Normalize sleep-wake cycle, discourage naps, aim for uninterrupted period of sleep at night




9.


At night, have patient sleep in quiet room with low-level lighting


Pharmicological Treatment

1. Reserve this approach for patients with severe agitation at risk for interruption of essential medical care (e.g. intubation) or for patients who pose safety hazard to themselves or staff



2.


Start low doses and adjust until effect achieved




3.


Maintain effective dose for 2-3 days


Antipsychotic Drugs


Antipsychotic are the drug class of choice for the treatment of delirium. Both low dose haloperidol treatment and atypical antipsychotic therapy are effective in managing the symptoms of delirium. High dose haloperidol therapy should be avoided due to the increased risk of extrapyramidal side effects.






As such, clinicians need to use careful judgment when prescribing for delirium, as the majority of patients in their care are elderly and medically compromised the dose and duration of neurological therapy should always be minimized for this patient population.





Delirium & Dementia

While delirium and dementia are two distinct conditions, there is significant evidence to suggest that delirium and dementia are highly interrelated.



First, dementia is the leading risk factor for delirium. Two-thirds of delirium cases occur in patients with dementia. This finding suggests that dementia is a significant predisposing factor for delirium, and is also highly vulnerable to mino insults.



Second, both conditions are associated with decreased cerebral blood flow, acetylcholine deficiency and inflammation, suggesting overlapping neurobiological mechanisms.




Third, in some patients, delirium can last for months to years, blurring the boundaries between delirium and dementia.
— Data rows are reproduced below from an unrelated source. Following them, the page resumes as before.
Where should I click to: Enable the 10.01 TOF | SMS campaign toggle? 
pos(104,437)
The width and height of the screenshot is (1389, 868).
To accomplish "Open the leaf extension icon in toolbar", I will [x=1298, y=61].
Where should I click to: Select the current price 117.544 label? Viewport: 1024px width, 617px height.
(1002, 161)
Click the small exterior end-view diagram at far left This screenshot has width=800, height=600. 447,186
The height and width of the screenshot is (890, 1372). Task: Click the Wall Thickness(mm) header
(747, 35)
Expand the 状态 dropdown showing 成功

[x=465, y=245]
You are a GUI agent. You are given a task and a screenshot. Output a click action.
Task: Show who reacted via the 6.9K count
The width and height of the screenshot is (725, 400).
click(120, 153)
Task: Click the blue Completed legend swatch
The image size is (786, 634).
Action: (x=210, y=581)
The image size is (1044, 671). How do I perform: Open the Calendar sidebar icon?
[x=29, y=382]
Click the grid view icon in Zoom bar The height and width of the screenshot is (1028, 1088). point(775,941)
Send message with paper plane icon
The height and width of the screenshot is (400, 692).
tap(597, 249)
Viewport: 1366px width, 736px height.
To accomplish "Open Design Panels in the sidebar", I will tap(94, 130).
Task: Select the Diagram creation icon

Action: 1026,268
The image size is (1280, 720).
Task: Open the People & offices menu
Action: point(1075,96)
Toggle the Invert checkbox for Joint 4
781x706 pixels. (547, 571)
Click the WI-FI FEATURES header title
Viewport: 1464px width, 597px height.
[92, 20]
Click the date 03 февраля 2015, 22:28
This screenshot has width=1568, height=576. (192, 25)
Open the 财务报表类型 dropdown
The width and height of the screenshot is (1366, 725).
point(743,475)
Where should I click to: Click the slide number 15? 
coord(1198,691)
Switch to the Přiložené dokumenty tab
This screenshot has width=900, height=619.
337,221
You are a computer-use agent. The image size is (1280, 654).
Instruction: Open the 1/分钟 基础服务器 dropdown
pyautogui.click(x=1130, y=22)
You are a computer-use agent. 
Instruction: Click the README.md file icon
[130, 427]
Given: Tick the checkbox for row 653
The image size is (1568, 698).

In fact, 50% of delirium cases persistent after discharge. Persistent delirium is associated with worse long-term cognitive and functional outcomes and is 2.3 more likely to occur in patients with underlying dementia.





Most significant risk factor for persistent delirium is the use of physical restraints. The use of restraints leads to increased agitation, immobility, functional decline, incontinence, pressure ulcers, asphyxiation, and in some cases, cardiac arrest. As such, physical restraints should not be used for older persons with delirium, especially those with agitated dementia.






In those with dementia, delirium worsens functional status, accelerates the patient’s loss of independence and is associated with poorer outcomes. Patients with dementia never return to their baseline mental state after an episode of delirium, and are more likely to experience delirium in the future.